Kaitan dengan itu, jika kita merujuk pada konstitusi UUD 1945, dijelaskan di sana bahwa Indonesia adalah negara demokrasi, bahkan demokrasi di Indonesia sendiri menempati posisi penting dalam pembagian kekuasaan. Praktik demokrasi saat ini lebih didominasi oleh para pemilik modal( oligarki ), uang dijadikan sebagai pusatnya, akibatnya Politik uang semakin tumbuh dan berkembang dengan pesat dan sulit dikendalikan apalagi mau dihilangkan.
Meningkatnya pragmatisme dalam setiap momen pemilu atau pilkada, bisa kita asumsikan bahwa ada rasionalitas ekonomi yang menguat, sebab hanya orang yang memiliki kemampuan finansial lah yang bisa melakukan itu. Kekhawatiran kita dalam Pilkada saat ini adalah semakin maraknya politik uang dalam ‘pseudo democracy,’ cukup beralasan sebab faktanya hampir setiap perhelatan demokrasi elektoral yang melibatkan massa selalu ditemukan praktik politik uang.
Tidak dipungkiri bahwa mahalnya biaya politik dalam Pilkada dan tingginya ketimpangan pendapatan yang terjadi membuat demokrasi hanya dinikmati oleh segelintir elite kelas menengah atas. Demokrasi kita belum menjangkau kelas-kelas bawah utamanya yang tinggal di kawasan pedesaan. Sirkulasi kekuasaan hanya berputar dalam tataran elite. Kondisi ini yang kemudian berpotensi melahirkan oligarki-oligarki elite di dalam pemerintahan.
Ketimpangan ekonomi yang terjadi menjadi problem utama yang harus teratasi, jika kemudian hal ini diabaikan, maka Pemerintah sedang menghadirkan pseudo democracy di tengah tengah masyarakat. Pilkada yang seharusnya dapat menjadi kendaraan untuk membawa aspirasi dan kedaulatan masyarakat dalam dunia politik, justru menjadi ilusi dan tidak berdampak apa-apa bagi perubahan kehidupan masyarakat.
Kekuatan rakyat
Dalam beberapa kasus, Pilkada hanya menjadi ajang bagi kelompok elit atau oligarki untuk mempertahankan kekuasaan. Mereka mendukung calon tertentu dengan kekuatan finansial atau jaringan kekuasaan, sehingga rakyat tidak benar-benar memiliki pilihan yang bebas.

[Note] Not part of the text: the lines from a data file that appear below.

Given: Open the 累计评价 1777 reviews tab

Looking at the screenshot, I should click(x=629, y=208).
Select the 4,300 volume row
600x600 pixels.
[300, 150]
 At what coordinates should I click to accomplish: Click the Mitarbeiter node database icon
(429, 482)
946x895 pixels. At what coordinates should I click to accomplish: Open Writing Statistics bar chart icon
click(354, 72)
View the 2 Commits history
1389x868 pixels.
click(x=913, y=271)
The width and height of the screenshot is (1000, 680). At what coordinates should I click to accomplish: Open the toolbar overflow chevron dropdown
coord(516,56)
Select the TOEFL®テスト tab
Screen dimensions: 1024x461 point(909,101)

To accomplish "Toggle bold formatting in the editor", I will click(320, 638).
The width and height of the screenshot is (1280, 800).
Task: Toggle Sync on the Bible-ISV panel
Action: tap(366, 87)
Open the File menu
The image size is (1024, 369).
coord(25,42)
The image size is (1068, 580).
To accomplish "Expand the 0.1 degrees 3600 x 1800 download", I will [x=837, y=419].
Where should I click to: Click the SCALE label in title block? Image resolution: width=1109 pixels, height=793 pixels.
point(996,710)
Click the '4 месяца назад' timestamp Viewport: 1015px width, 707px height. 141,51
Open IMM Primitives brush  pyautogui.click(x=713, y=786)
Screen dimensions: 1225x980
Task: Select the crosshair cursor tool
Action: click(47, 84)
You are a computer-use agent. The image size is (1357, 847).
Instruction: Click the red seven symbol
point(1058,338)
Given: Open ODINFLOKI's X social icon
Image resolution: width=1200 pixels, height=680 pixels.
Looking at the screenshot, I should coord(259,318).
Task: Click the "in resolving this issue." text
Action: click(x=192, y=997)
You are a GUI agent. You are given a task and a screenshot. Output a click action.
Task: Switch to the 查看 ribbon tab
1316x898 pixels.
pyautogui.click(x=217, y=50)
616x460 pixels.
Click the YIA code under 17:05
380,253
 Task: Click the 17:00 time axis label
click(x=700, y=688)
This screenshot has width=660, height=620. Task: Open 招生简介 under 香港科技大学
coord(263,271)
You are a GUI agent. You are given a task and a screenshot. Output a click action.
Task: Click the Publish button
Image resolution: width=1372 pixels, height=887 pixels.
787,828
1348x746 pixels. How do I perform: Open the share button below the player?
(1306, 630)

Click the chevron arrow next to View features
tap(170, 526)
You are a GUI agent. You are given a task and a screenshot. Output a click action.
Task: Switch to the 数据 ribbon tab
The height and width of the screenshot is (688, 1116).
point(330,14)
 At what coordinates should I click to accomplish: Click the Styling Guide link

‘Pseudo democracy’ dalam Pilkada menciptakan situasi di mana proses pemilihan tidak benar-benar berfungsi untuk memilih pemimpin yang terbaik berdasarkan kehendak rakyat, melainkan menjadi ajang untuk mempertahankan status quo atau kepentingan kelompok tertentu. Hal ini dapat merugikan masyarakat luas karena pemimpin yang terpilih tidak mampu memenuhi aspirasi publik.
Padahal, demokrasi menyimpan banyak harapan bagi masyarakat yang menginginkan perubahan tata kelola pemerintahan. Perpindahan kekuasaan ditangan rakyat merupakan prinsip dasar dari demokrasi menjadi substansi penting untuk menjalankan kehidupan bernegara. Berbagai perubahan besar terjadi pada pemerintahan yang demokratis dimana sebelumnya sistem otoriter menguasai hampir di semua negara.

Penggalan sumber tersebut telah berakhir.